Kita sudah membahas security hooks di Jersey pada Part 015. Bagian ini lebih fokus ke GlassFish sebagai security runtime:

• dari mana identity berasal;
• siapa yang melakukan authentication;
• bagaimana role/group/principal dipetakan;
• bagaimana Jersey resource membaca hasil authentication;
• kapan memakai container-managed security;
• kapan memakai Jakarta Security;
• kapan token/JWT validation lebih baik di application filter;
• bagaimana men-debug 401/403 yang tidak jelas;
• bagaimana menghindari konfigurasi yang aman di lokal tapi bocor di production.

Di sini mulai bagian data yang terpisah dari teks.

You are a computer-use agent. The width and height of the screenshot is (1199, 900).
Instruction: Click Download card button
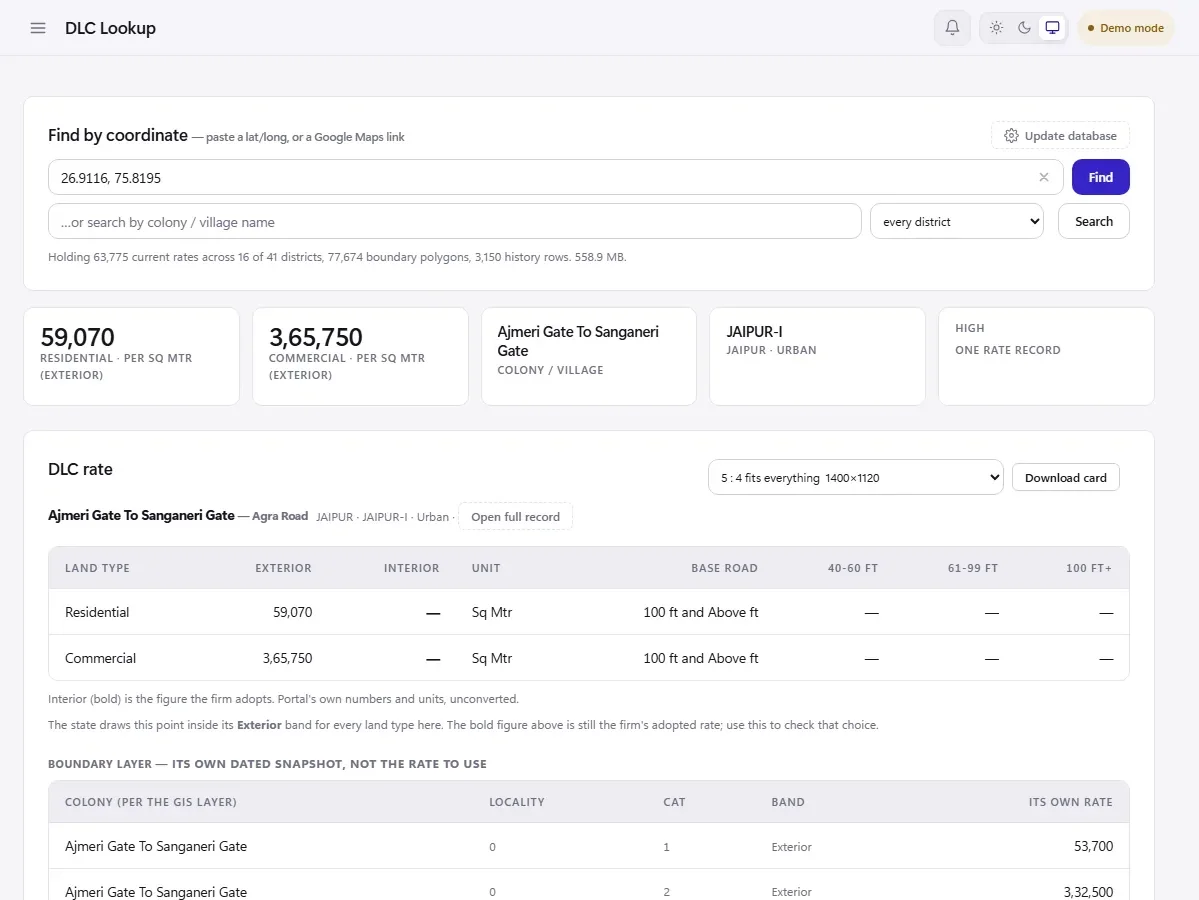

Security di application server tidak boleh dipahami sebagai satu annotation. Ia adalah pipeline.

Core invariant:

Authentication establishes identity. Authorization decides whether that identity may do a specific action. Audit proves what happened. Error contract controls what is revealed.

Kalau empat hal itu bercampur, security system akan sulit diuji, sulit diaudit, dan sulit dipertanggungjawabkan.

1. Kaufman Deconstruction

Skill ini kita pecah menjadi beberapa sub-skill.

Kaufman-style target 20 jam bukan “hafal semua realm”, tapi mampu menjawab cepat:

1. request ini authenticated di mana;
2. role/permission berasal dari mana;
3. resource ini seharusnya menolak di layer mana;
4. log mana yang membuktikan keputusan itu;
5. konfigurasi apa yang harus ada sebelum deploy;
6. failure 401/403 ini akibat credential, identity store, mapping, atau policy.

2. Security Boundary Mental Model

Dalam Jersey di atas GlassFish, ada beberapa boundary yang sering tertukar.

Anti-pattern besar:

Security hanya diletakkan di Jersey filter dan menganggap semua authorization selesai di sana.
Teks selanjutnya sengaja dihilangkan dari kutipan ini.